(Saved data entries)
====================

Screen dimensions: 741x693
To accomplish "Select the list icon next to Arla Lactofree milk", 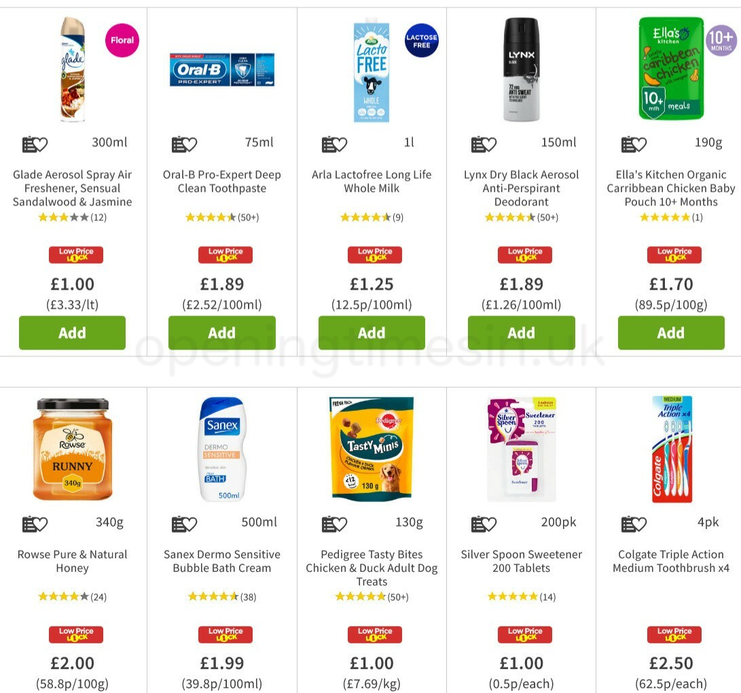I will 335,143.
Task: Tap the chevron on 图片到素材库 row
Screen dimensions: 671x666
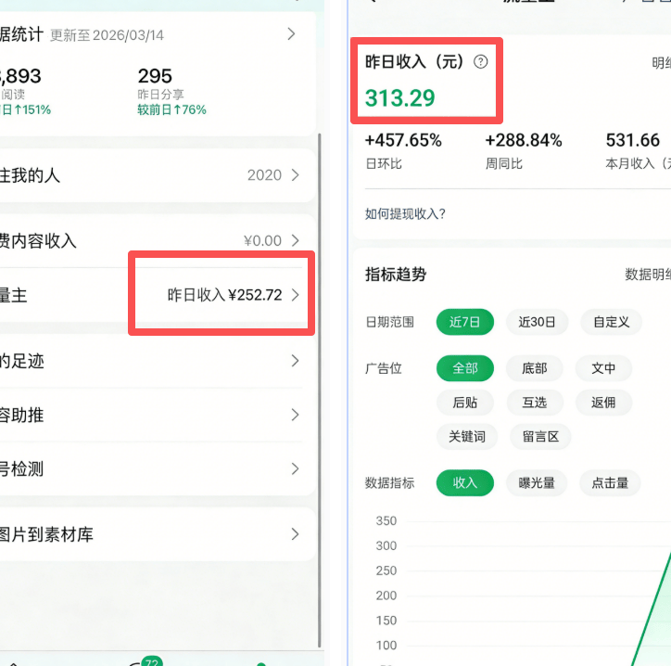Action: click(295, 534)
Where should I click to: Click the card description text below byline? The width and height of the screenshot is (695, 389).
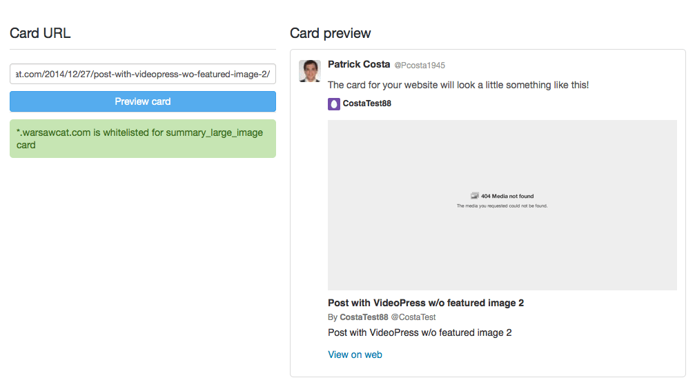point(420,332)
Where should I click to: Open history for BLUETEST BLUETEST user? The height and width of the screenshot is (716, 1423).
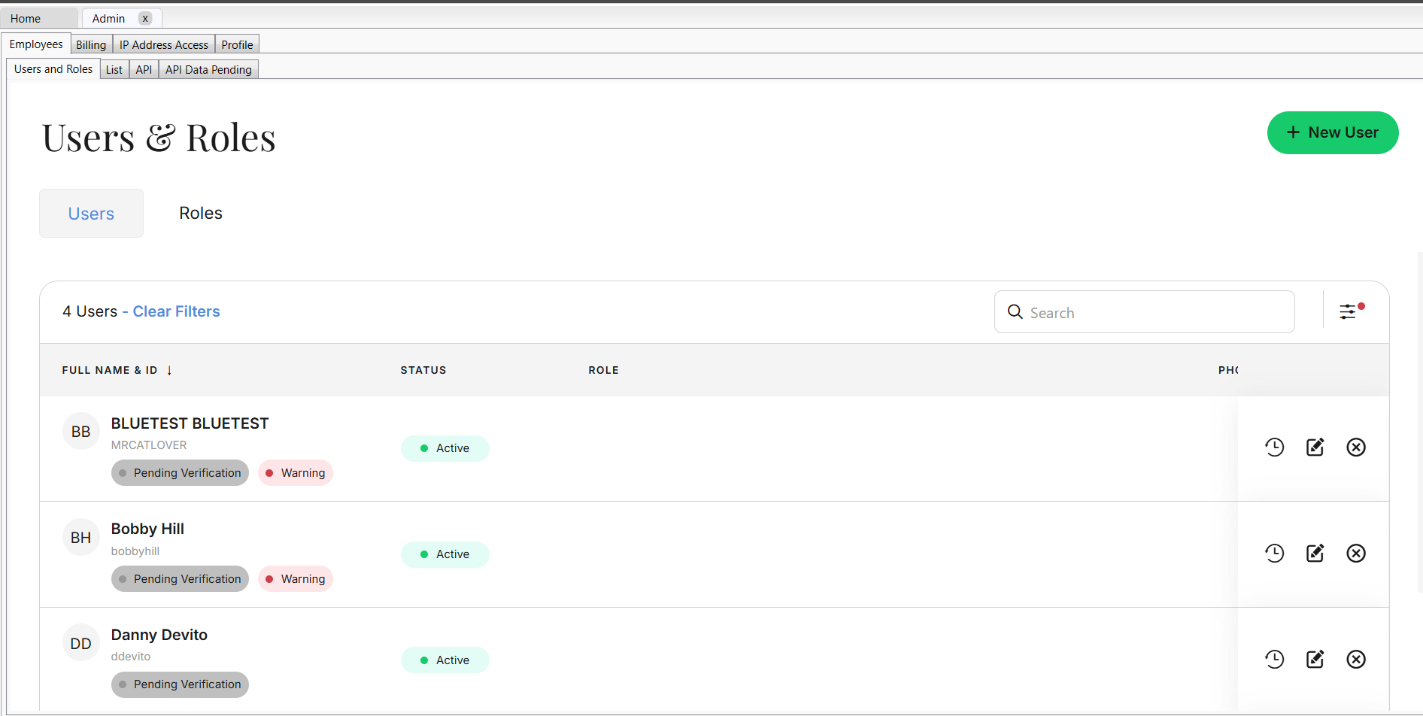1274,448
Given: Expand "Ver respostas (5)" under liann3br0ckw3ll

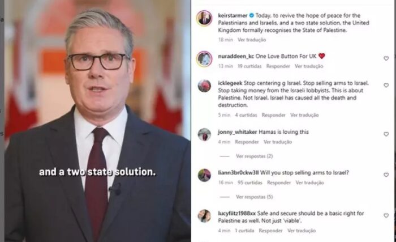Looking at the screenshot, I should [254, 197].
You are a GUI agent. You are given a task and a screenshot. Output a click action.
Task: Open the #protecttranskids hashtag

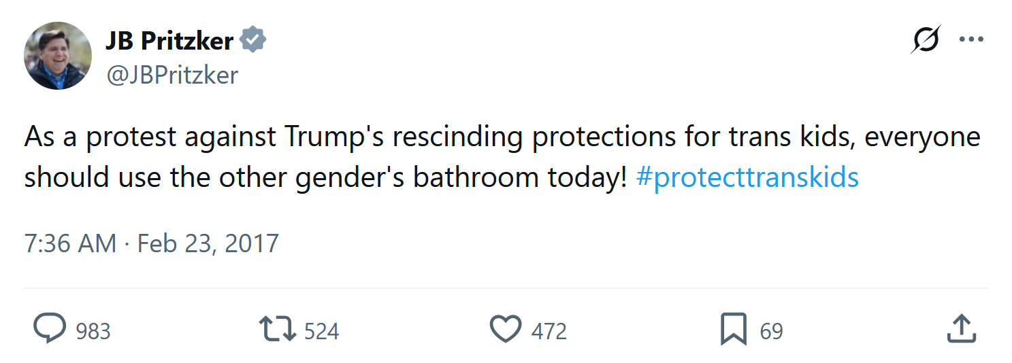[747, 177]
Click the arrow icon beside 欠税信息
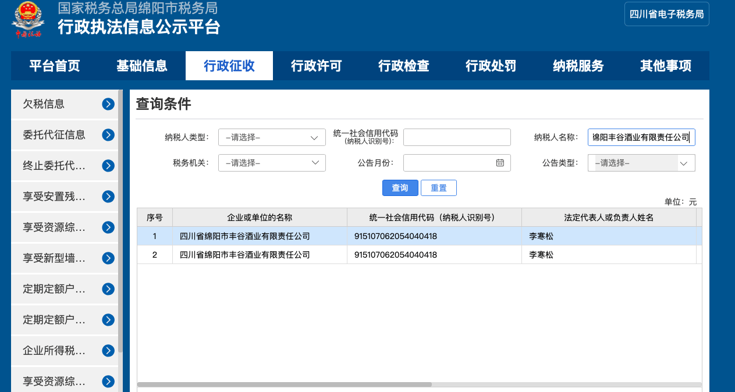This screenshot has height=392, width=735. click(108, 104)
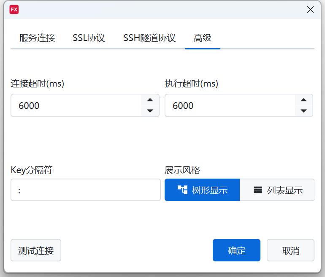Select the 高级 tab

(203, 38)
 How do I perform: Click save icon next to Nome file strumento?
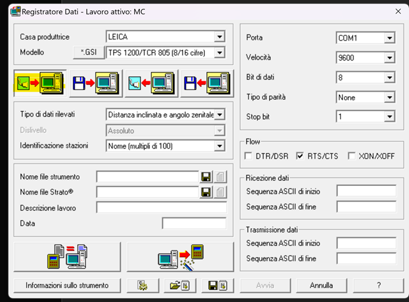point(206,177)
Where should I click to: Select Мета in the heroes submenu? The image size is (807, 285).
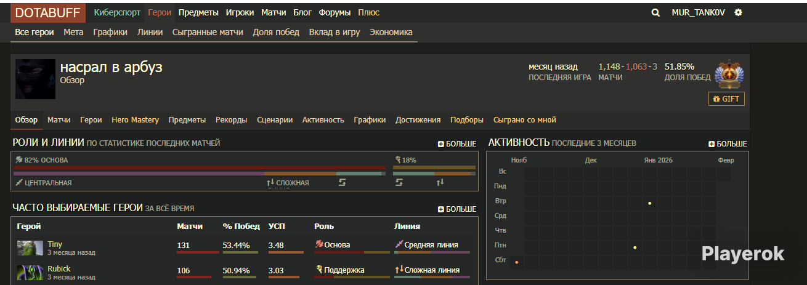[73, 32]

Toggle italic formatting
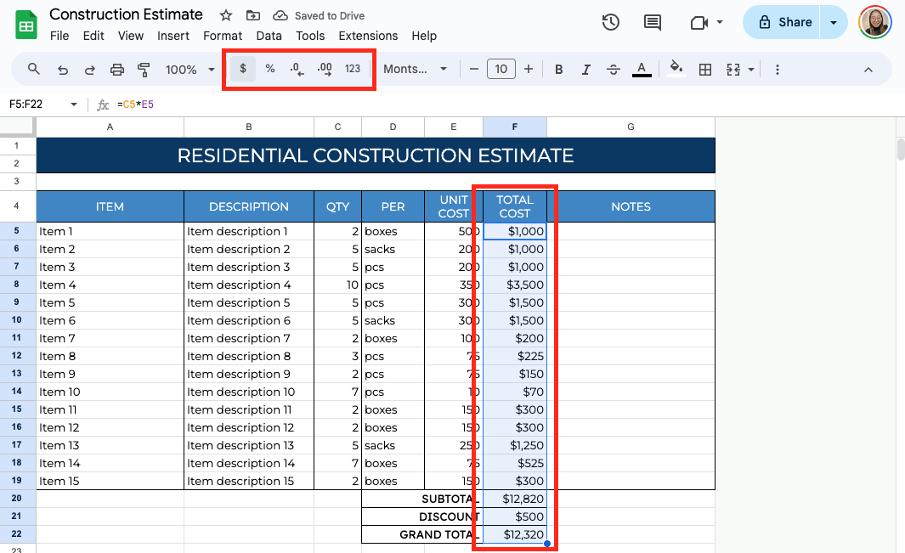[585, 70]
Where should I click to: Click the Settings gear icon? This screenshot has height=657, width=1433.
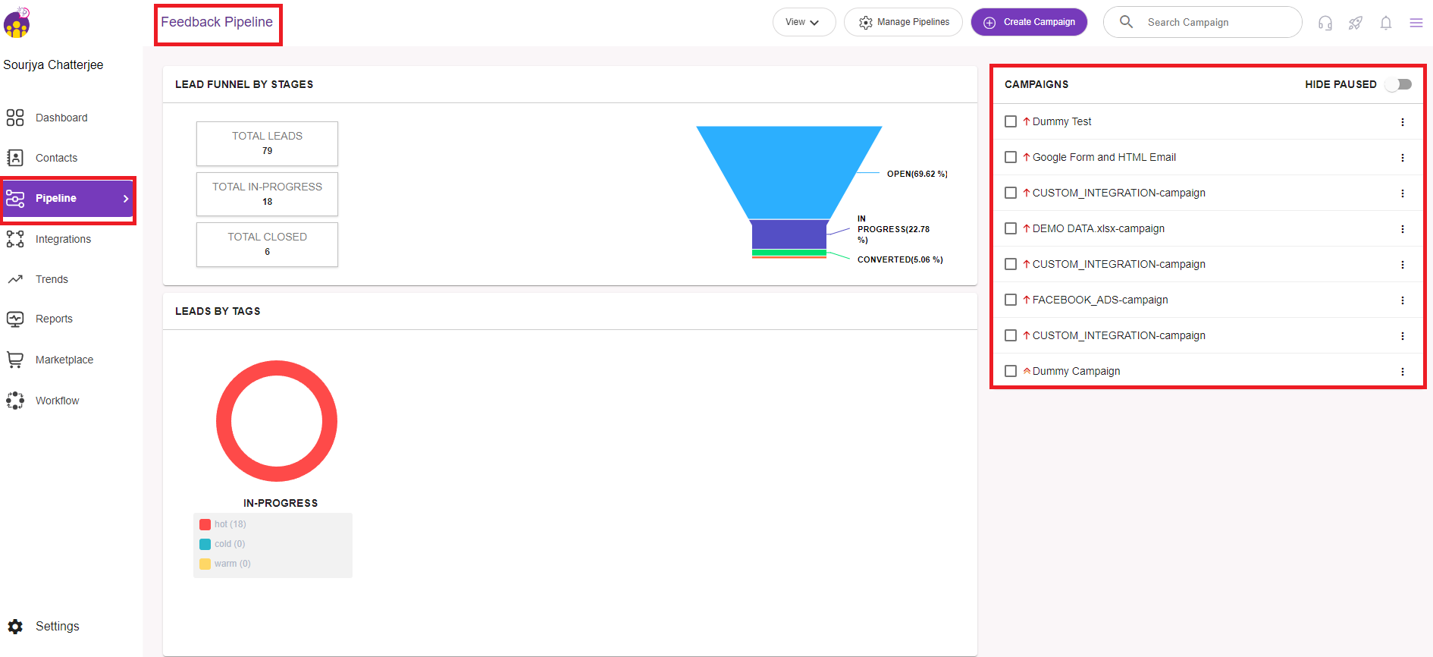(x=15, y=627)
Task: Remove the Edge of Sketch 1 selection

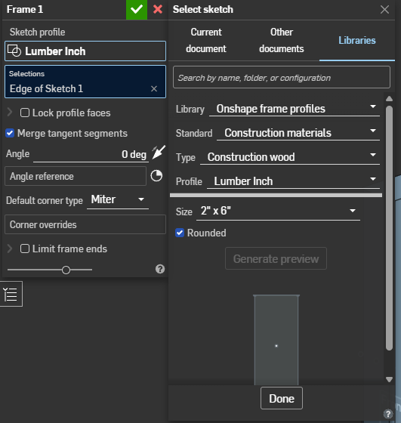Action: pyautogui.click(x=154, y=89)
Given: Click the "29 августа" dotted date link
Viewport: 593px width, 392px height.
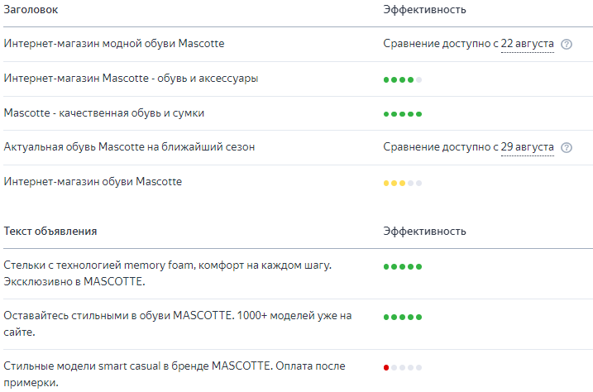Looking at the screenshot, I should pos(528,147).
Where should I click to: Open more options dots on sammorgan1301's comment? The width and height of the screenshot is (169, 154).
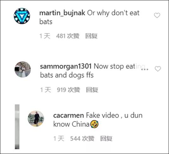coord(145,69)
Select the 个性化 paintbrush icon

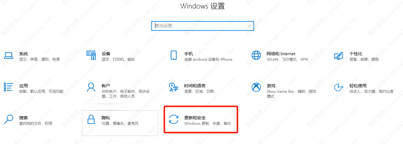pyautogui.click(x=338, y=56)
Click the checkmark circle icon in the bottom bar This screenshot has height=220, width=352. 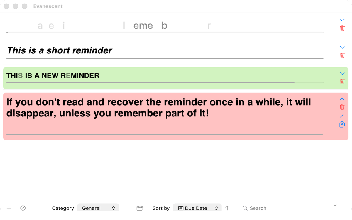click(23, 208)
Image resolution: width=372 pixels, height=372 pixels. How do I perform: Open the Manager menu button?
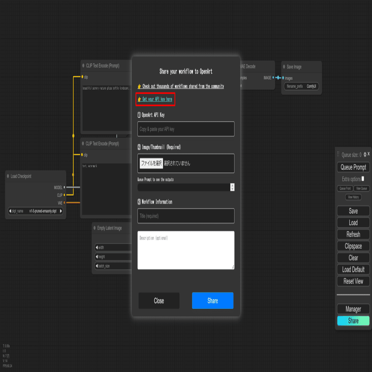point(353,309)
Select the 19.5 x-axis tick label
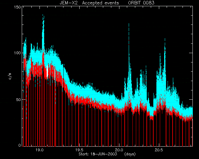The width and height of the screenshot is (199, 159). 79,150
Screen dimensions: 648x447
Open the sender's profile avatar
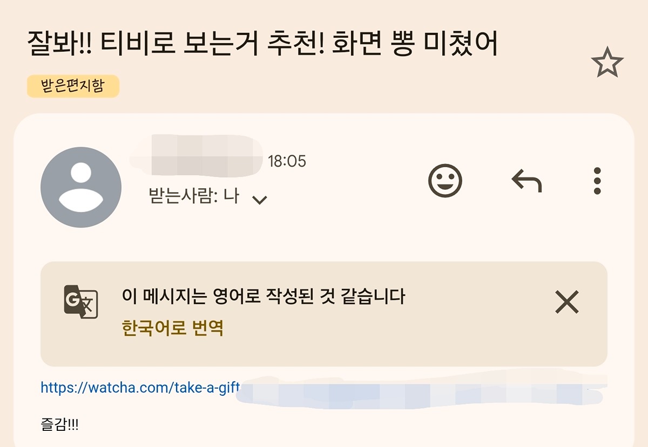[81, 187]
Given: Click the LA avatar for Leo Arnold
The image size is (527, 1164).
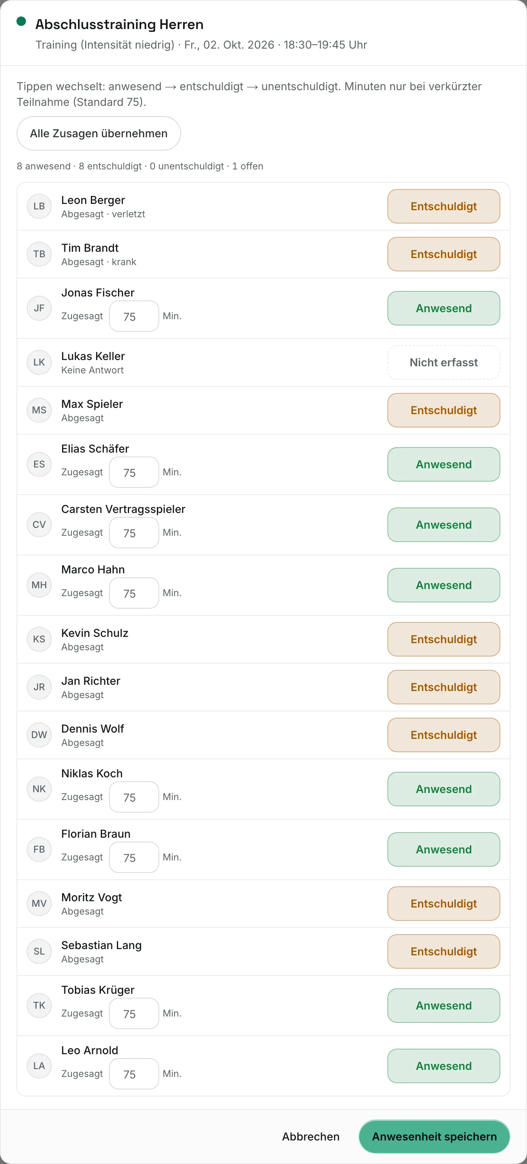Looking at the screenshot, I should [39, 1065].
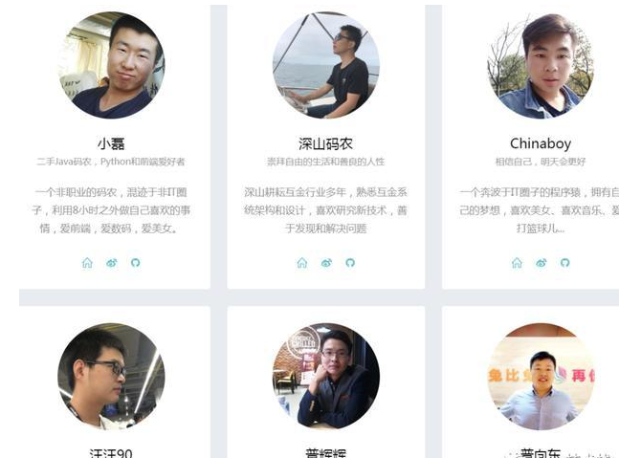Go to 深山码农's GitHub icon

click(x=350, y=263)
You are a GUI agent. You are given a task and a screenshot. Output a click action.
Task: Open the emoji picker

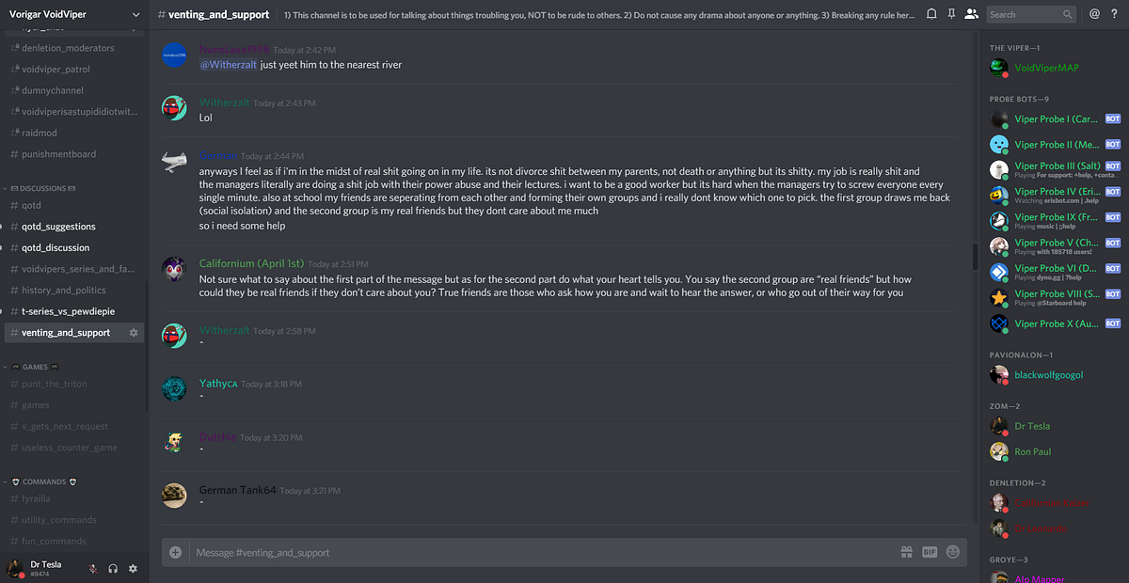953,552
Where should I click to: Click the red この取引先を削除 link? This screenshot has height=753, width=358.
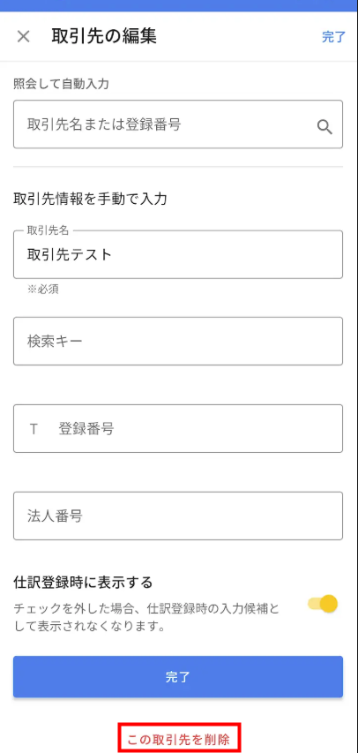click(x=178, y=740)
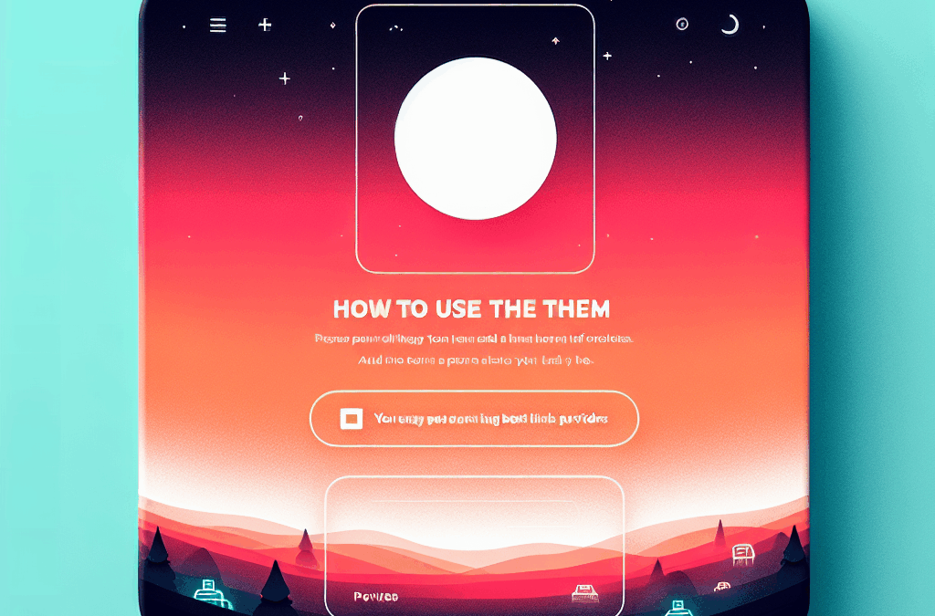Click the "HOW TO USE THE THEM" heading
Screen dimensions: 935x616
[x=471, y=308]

====================

Work request -
When you reach the line with "Open the sender's profile avatar" in the entries above, start copying, and go on word for word to the last line; skip any picture.

Answer to the problem -
Open the sender's profile avatar
[81, 187]
Given: Click the LA avatar for Leo Arnold
The image size is (527, 1164).
Looking at the screenshot, I should [39, 1065].
Go to 深山码农's GitHub icon

click(x=350, y=263)
You are a GUI agent. You are given a task and a screenshot. Output a click action.
Task: Open the emoji picker

953,552
Where should I click to: Click the red この取引先を削除 link? This screenshot has height=753, width=358.
click(x=178, y=740)
Click the "HOW TO USE THE THEM" heading
Screen dimensions: 935x616
[x=471, y=308]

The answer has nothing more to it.